§ WRITTEN PROBLEM:
Please copy the items starting with the line that contains "Where should I click to: Open the Reports" and going on through the line that contains "tap(1054, 32)", substituting "star button" for "star icon" and changing nothing else. Return only those lines.

§ MATERIAL FOR THIS TASK:

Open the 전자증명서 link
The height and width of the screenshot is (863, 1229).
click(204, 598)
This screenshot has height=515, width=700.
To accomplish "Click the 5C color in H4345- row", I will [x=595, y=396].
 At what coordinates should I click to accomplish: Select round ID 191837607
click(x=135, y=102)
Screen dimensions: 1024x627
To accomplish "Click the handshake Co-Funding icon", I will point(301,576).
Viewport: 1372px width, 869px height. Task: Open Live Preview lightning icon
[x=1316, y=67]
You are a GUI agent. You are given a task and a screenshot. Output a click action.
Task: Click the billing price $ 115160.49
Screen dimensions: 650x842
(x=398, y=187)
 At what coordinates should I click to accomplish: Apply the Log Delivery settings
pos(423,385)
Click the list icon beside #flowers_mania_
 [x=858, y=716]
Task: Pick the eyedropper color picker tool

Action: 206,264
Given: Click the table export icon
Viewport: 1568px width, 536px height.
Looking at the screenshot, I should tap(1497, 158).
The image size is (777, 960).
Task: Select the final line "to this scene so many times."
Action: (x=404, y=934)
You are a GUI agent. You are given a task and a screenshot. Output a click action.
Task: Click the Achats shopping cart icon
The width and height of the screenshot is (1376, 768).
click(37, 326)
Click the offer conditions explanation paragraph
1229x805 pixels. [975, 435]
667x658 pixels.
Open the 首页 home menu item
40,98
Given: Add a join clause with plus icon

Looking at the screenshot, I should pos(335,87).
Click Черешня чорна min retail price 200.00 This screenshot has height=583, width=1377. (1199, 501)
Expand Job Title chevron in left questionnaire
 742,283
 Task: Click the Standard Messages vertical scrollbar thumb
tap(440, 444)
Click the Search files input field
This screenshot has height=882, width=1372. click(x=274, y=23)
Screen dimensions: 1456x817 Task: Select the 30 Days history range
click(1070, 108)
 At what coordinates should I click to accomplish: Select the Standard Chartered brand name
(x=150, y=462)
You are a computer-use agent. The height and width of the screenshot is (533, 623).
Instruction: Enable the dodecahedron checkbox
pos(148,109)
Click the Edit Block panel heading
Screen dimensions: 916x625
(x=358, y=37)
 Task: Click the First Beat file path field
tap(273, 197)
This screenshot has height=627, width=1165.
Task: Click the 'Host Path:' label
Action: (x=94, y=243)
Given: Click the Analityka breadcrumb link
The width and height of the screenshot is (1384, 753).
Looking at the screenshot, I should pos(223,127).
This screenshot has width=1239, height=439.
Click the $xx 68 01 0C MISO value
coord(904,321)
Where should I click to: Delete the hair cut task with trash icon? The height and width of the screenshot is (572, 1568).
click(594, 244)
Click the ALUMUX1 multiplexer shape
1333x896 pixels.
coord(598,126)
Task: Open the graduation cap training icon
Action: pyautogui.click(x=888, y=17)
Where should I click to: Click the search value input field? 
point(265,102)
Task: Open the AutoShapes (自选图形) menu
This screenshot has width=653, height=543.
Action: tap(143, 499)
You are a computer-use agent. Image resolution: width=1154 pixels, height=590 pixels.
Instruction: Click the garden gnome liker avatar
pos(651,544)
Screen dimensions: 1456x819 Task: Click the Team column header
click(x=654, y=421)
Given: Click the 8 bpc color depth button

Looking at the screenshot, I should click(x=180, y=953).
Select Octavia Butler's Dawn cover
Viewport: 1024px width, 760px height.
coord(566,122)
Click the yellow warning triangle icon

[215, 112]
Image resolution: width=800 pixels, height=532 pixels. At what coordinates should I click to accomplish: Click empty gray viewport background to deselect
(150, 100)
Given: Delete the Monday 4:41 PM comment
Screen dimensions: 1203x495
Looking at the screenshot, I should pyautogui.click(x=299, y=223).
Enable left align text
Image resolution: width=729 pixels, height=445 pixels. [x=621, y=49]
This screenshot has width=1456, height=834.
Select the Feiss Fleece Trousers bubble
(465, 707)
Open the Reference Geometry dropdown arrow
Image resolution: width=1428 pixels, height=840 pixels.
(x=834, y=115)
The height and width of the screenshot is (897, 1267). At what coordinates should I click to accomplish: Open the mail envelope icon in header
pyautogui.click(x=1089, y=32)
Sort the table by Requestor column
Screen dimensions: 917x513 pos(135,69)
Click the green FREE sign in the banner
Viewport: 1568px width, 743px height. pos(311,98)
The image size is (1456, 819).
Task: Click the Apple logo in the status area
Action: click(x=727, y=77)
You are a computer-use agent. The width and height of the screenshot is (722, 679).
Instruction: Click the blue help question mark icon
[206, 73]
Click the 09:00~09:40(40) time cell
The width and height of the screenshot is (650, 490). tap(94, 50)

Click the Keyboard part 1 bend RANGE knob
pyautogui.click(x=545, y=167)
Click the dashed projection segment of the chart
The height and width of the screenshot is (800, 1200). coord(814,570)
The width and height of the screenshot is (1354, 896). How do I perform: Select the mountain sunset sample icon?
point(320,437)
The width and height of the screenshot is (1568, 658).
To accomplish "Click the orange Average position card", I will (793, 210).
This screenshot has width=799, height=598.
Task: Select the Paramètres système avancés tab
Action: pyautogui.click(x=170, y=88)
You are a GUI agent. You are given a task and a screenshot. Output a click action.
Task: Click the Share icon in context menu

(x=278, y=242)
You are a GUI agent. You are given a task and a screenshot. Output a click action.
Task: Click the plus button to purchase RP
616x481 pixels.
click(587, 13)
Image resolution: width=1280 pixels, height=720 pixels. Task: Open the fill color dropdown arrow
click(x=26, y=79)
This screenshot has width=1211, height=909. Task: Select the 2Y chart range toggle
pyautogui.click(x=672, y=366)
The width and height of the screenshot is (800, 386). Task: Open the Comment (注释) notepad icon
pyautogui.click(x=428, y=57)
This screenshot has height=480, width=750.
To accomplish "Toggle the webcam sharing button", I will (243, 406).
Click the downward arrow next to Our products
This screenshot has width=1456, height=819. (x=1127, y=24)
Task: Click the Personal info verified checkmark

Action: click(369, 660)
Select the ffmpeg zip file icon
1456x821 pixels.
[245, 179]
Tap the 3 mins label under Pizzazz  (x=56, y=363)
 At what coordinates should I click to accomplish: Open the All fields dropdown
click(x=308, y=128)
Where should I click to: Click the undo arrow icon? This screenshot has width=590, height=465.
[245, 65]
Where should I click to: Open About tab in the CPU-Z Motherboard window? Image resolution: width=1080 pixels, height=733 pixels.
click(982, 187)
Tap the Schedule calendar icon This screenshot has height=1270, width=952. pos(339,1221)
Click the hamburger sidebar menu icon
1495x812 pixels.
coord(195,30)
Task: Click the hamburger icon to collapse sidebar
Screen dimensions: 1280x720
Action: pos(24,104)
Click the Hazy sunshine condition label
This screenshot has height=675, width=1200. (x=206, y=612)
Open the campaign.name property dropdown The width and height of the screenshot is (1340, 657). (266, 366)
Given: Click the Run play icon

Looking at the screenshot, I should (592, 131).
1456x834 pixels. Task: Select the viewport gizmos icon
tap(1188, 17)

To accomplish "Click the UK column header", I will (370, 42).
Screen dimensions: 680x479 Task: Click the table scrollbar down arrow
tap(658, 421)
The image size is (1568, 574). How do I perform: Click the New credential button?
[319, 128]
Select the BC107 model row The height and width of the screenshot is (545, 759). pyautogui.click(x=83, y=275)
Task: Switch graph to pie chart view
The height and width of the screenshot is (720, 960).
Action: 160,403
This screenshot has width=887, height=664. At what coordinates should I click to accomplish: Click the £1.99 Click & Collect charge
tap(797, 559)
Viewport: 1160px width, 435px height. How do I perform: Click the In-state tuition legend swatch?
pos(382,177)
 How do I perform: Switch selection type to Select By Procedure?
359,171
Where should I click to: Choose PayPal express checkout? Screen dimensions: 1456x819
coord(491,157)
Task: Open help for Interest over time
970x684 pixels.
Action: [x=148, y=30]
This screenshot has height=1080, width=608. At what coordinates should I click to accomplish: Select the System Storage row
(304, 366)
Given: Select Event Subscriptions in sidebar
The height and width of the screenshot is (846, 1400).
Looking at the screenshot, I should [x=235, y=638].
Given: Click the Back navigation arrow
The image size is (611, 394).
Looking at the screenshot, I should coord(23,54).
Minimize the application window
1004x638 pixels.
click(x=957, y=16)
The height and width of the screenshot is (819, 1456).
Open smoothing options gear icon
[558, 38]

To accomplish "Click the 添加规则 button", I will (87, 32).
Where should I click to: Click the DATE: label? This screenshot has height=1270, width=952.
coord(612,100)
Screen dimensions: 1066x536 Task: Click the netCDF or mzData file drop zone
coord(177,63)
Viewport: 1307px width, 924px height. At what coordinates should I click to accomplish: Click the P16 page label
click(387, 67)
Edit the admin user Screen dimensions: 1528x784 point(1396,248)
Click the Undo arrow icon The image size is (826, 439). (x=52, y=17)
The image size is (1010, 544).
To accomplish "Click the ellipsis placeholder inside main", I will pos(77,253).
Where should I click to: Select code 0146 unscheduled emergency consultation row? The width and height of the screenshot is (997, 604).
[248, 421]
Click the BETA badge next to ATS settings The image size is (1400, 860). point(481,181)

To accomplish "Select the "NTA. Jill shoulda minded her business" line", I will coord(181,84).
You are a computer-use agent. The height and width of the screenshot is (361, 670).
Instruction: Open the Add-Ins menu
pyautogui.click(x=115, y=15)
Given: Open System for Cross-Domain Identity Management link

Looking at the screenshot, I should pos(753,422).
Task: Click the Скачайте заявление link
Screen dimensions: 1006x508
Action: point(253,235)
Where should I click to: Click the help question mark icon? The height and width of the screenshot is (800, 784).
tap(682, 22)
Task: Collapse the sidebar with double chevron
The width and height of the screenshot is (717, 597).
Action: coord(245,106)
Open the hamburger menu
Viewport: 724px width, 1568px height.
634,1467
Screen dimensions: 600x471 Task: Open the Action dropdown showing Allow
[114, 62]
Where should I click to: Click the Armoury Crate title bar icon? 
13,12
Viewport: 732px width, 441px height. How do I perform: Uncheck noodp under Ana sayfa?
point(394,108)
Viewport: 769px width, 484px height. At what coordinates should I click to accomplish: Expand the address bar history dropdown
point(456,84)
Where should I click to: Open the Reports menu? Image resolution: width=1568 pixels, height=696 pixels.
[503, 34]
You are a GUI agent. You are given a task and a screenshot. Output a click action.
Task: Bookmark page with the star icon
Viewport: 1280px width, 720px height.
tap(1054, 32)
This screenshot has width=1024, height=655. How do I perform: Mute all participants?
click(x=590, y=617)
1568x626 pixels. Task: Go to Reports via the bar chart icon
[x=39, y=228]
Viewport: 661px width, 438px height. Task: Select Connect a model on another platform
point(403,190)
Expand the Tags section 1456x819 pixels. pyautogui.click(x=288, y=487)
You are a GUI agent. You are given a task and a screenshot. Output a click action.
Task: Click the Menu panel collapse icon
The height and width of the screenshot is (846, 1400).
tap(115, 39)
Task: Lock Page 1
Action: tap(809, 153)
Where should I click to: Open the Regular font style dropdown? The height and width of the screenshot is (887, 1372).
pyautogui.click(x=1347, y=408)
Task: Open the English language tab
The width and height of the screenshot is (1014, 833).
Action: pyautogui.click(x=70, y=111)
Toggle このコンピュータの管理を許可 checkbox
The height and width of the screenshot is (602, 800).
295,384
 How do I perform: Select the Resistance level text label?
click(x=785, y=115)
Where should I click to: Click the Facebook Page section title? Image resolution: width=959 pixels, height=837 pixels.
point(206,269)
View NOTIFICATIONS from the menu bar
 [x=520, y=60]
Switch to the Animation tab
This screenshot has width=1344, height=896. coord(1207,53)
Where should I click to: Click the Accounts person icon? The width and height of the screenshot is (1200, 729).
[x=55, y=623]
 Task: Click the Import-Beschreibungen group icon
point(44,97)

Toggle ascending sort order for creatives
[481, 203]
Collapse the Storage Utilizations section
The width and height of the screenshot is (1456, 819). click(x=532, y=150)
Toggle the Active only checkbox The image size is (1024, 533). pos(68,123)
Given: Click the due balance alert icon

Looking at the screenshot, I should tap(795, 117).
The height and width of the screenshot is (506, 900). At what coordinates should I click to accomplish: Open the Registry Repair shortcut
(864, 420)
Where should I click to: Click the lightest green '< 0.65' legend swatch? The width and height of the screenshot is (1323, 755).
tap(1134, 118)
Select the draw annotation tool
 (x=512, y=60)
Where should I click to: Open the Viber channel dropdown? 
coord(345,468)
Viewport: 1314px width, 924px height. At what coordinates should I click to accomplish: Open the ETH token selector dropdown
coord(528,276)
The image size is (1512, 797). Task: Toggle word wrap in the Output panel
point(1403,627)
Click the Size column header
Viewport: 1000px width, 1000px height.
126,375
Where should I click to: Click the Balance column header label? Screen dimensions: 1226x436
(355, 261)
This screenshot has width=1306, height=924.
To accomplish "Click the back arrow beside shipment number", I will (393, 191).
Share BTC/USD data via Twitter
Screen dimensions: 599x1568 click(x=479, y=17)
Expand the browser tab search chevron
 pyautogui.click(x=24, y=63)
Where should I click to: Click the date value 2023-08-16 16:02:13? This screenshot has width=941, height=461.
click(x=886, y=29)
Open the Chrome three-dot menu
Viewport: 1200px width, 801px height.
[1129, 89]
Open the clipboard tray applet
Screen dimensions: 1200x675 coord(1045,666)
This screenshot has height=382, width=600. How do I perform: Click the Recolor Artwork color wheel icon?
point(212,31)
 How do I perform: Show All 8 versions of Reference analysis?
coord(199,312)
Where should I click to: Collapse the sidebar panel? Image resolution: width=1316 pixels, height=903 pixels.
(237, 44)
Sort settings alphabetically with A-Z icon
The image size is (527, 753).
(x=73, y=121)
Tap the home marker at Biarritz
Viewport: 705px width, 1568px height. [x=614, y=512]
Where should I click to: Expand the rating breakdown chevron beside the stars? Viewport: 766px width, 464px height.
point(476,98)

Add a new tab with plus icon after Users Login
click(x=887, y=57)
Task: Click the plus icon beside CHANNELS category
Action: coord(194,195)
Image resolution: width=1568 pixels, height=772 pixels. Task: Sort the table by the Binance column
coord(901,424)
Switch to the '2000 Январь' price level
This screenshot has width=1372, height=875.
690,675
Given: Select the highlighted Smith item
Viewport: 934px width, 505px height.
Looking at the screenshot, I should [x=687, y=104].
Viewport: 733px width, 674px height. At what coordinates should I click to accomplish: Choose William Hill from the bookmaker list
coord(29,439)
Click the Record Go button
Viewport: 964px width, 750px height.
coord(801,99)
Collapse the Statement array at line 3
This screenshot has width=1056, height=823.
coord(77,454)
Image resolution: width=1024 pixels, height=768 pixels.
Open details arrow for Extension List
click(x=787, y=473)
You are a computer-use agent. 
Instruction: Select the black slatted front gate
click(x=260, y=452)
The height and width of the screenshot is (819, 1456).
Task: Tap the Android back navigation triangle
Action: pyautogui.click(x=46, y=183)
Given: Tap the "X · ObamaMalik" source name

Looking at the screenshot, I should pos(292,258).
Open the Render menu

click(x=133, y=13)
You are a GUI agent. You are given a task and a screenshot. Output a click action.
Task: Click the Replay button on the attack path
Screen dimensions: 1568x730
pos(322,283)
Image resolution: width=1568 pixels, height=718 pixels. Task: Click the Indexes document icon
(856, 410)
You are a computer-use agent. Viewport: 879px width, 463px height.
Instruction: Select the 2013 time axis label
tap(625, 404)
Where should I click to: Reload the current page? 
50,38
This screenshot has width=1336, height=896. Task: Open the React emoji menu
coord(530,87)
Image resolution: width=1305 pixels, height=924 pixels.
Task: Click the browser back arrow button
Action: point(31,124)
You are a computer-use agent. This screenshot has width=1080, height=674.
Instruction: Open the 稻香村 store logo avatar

§ RESULT:
Where should I click to: Open the Reports menu? Image resolution: width=1568 pixels, height=696 pixels.
[503, 34]
You are a GUI agent. You are given a task and a screenshot. Output a click action.
Task: Bookmark page with the star button
Viewport: 1280px width, 720px height.
tap(1054, 32)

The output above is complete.